Une dépêche de l’ATS s’intéresse aux nouveaux murs et barricades dressés dans divers lieux d’Europe pour empêcher le passage des vagues de migrants de plus en plus nombreuses et juguler le déferlement humain en cours. Notamment à Calais (pas pour empêcher les gens d’entrer en France – c’est déjà trop tard – mais de passer en Grande-Bretagne…), entre l’Autriche et la Hongrie, et entre la Hongrie et la Serbie. Le résultat inquiétant d’une politique d’ouverture tous azimuts qui, au moment de l’aggravation de la crise, ne pouvait que déboucher sur une réaction de ce type, une réaction dont l’intensité est proportionnelle à l’excès inverse qui l’a produit, celui dont se sont rendus coupables les gouvernements européens. Comme le disait le diplomate et ancien correspondant de guerre Olivier Weber, interviewé dans L’Hebdo du 14 avril dernier : « No Borders est irresponsable et irréaliste : en abolissant les frontières, on crée du populisme, on détruit les cultures existantes. La frontière est définissante, elle permet de respecter l’Autre. Elle sépare mais relie aussi, en créant de l’altérité. » La frontière, en effet, n’est pas une muraille opaque et imperméable, elle est un filtre qui permet à ceux qui le régulent d’exercer un contrôle sur les passages d’un côté à l’autre. Comme l’écrit très justement Régis Debray dans son livre Eloge de la frontière (Gallimard, 2011, p.75-76), « ce sont les dépossédés qui ont intérêt à la démarcation franche et nette. Leur seul actif est leur territoire, et la frontière, leur principale source de revenus. […] Les riches vont là où ils veulent, à tire-d’aile ; les pauvres vont où ils peuvent, en ramant. » Vous avez voulu abolir les frontières, briser les limites, dépasser la mesure, précipiter les nations dans le grand maelstrom mondialiste ? Vous vous retrouvez aujourd’hui avec des murs, des barbelés et des miradors. Conséquence logique et dramatique.

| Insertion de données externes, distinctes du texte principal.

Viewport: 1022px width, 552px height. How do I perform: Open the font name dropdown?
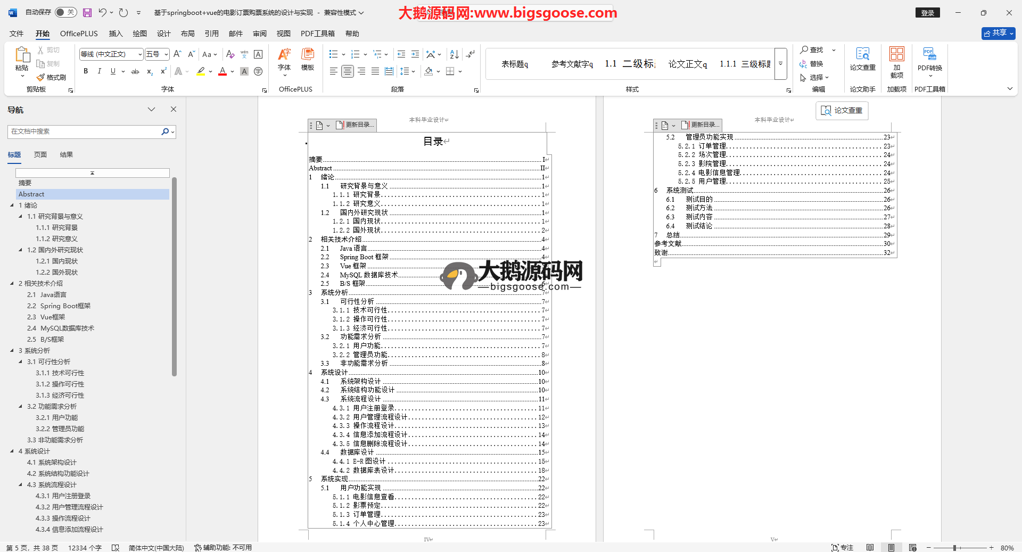(x=140, y=54)
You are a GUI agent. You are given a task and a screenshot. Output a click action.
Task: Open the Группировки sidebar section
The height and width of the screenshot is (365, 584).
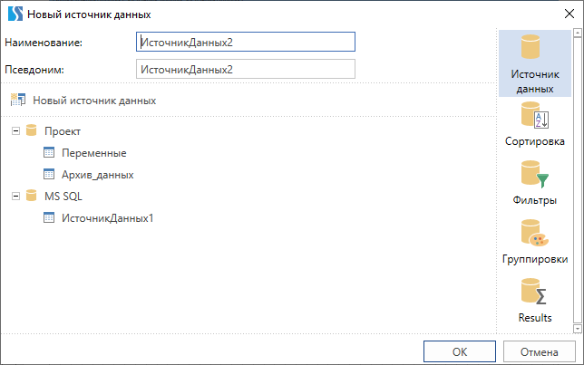click(x=534, y=241)
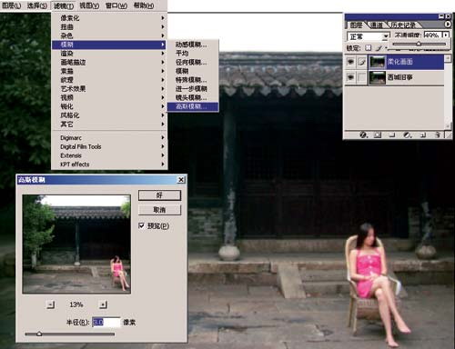Viewport: 455px width, 349px height.
Task: Switch to the 历史记录 tab
Action: 403,25
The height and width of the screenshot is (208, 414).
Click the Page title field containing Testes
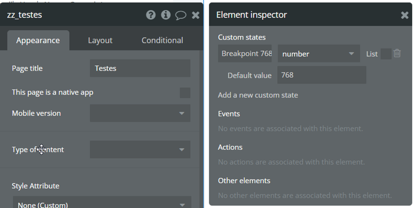coord(140,68)
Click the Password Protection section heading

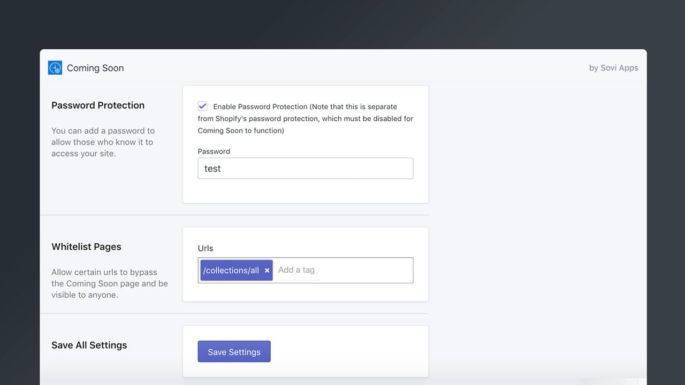coord(98,105)
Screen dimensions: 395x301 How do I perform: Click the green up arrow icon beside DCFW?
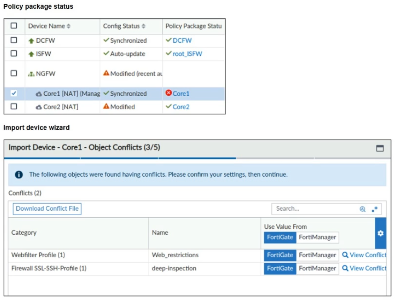pyautogui.click(x=31, y=41)
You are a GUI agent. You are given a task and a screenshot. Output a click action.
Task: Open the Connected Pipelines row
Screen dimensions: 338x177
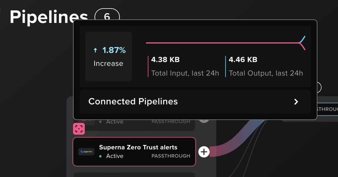click(x=195, y=102)
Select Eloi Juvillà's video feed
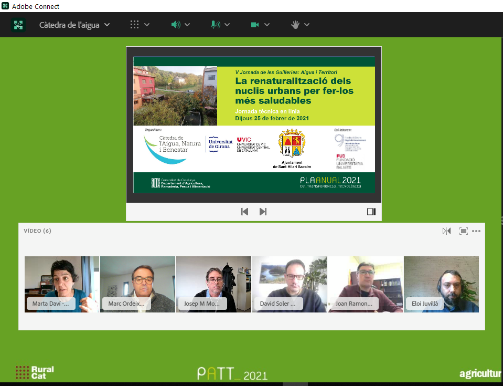This screenshot has width=503, height=386. pyautogui.click(x=441, y=284)
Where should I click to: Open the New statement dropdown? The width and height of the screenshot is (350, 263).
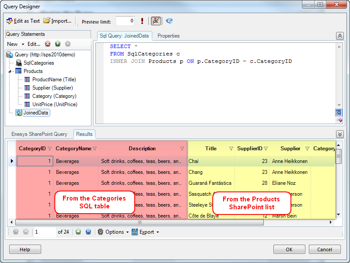coord(14,44)
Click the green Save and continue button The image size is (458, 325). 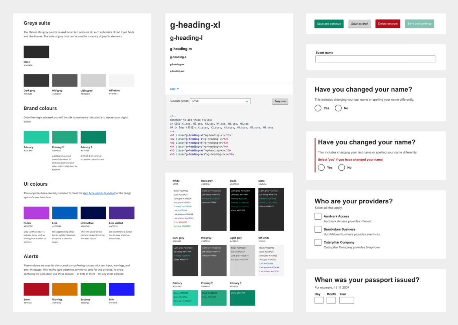tap(329, 24)
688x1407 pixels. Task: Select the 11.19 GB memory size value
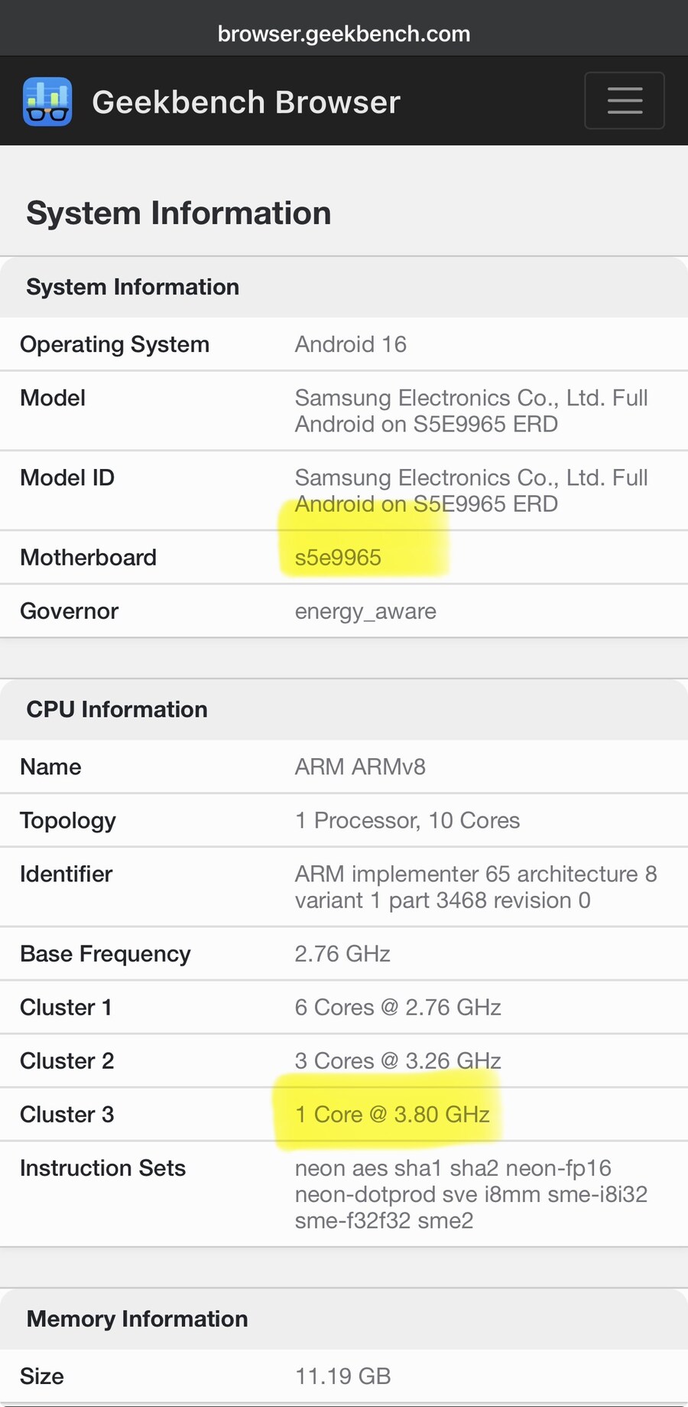tap(342, 1376)
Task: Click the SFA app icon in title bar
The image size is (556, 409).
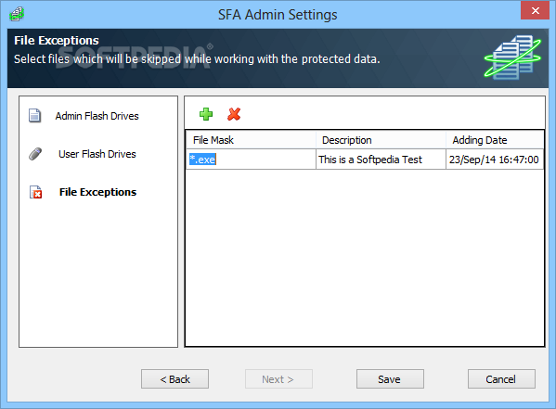Action: 17,14
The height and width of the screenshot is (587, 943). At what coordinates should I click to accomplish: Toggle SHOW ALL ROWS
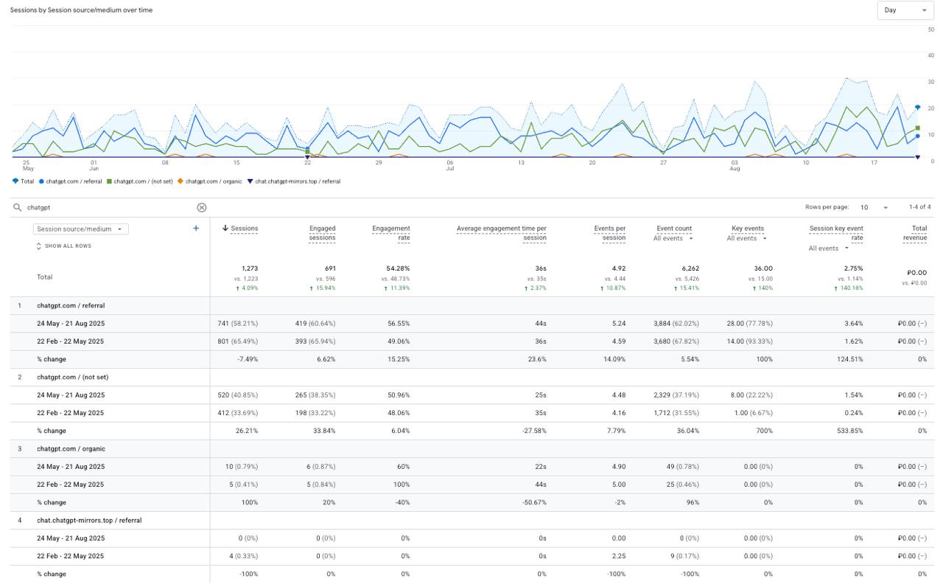point(64,246)
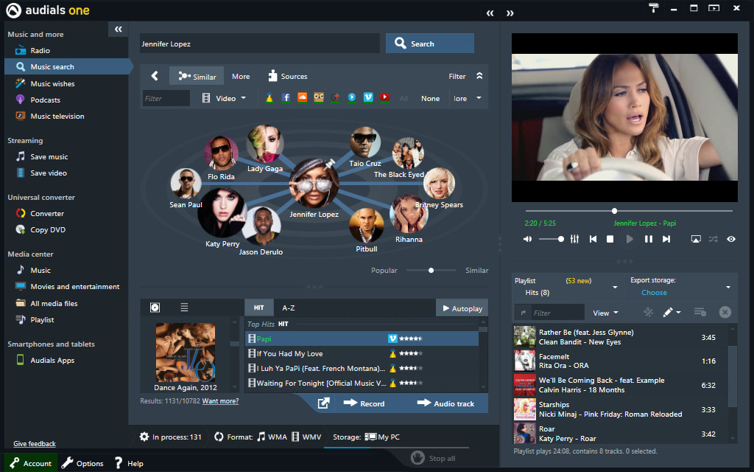Disable all sources with the None button

click(430, 97)
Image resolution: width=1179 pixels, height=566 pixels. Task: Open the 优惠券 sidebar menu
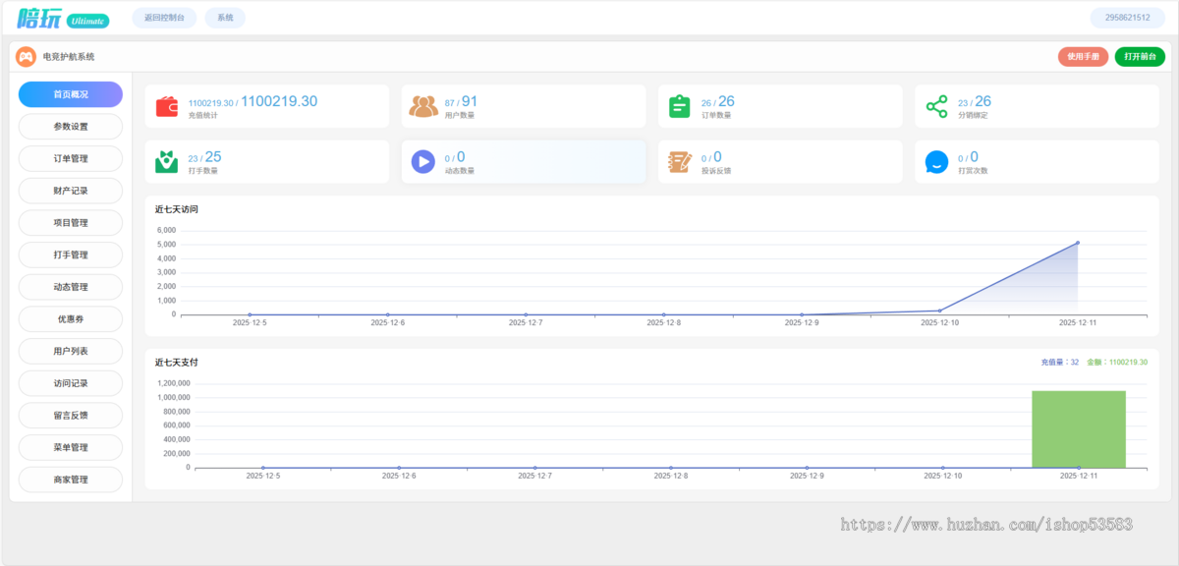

Cette nécessité des frontières, tout le monde semble en avoir saisi l’importance ou être sur le point de le faire, tant l’actualité plaide, non sans douleur, en leur faveur. Il n’y a guère en Suisse que Pablo Cruchon, secrétaire genevois de SolidaritéS, pour continuer à rêver à leur abolition et pour penser que ce serait une bonne chose pour tout le monde. Dans l’éditorial du dernier numéro du journal du parti trotskiste, il écrit : « La destruction du dispositif législatif raciste, qui divise les travailleurs et les offre en pâture à une mise en concurrence sauvage, est un prérequis qui ne peut passer que par l’affirmation d’une liberté totale de circulation et d’établissement. » Pablo, reprends ton souffle, relis ta phrase calmement, fais un effort d’analyse et essaie de comprendre en quoi tu te contredis toi-même dans ces quelques mots. Puisque c’est la concurrence sauvage qui précarise les travailleurs et dont les patrons tirent profit (et là nous sommes bien d’accord), ne vois-tu pas que la suppression des frontières, qui sont des protections pour le travail, renforce encore cette concurrence en lui faisant prendre une dimension mondiale ? La libre circulation des travailleurs n’est rien d’autre qu’une forme de dérégulation de notre marché du travail (en dépit de toutes les pseudo-mesures d’accompagnement dont on connaît le caractère inoffensif), l’entrée en force d’un surplus de travailleurs dans un marché national limité aboutissant nécessairement à un affaiblissement des acquis sociaux et syndicaux ! Et quoi de plus susceptible d’attiser le racisme, à ton avis, que ces concurrences déloyales, que cette lutte pour la survie dans la jungle capitaliste et mondialisée ? Tu ne vois donc aucun rapport entre l’augmentation du nombre d’immigrés, consécutive à la libre circulation, et la montée de la xénophobie ? Tu ne vois pas que les patrons tiennent exactement le même discours que toi, Pablo, conscients du profit qu’ils ont à tirer de la perspective d’un monde sans frontières ? Marx et Engels parlaient d’armée de réserve du capital à propos de l’immigration, et les communistes employaient l’expression d’idiot utile pour parler de ceux qui tenaient des raisonnements sophistiques comme les tiens. Les uns et les autres avaient raison.

 

Jeudi 22 septembre : L’apéro est sexiste, la fertilité féminine aussi !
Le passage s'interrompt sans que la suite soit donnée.